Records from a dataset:
## START

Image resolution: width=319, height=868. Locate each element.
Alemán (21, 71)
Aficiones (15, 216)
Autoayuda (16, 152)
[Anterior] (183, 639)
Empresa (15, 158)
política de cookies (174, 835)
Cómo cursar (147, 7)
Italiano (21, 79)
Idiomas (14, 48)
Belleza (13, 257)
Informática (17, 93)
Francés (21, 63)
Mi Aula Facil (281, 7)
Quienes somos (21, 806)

## END
## START

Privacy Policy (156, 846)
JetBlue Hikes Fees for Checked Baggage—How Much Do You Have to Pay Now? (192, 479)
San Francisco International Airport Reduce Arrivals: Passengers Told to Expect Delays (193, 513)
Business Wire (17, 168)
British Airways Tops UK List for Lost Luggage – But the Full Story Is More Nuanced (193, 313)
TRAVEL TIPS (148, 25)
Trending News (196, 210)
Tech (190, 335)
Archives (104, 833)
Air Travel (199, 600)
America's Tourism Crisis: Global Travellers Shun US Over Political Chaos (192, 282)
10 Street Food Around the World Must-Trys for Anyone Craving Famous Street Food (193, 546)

## END

DIRECTION => Rewrite the stretch of the listing from the line containing "Cómo cursar (147, 7)" through the line containing "Quienes somos (21, 806)" as a numbered list, skipping any blank lines.

ANSWER TO THIS TASK =>
1. Cómo cursar (147, 7)
2. Italiano (21, 79)
3. Idiomas (14, 48)
4. Belleza (13, 257)
5. Informática (17, 93)
6. Francés (21, 63)
7. Mi Aula Facil (281, 7)
8. Quienes somos (21, 806)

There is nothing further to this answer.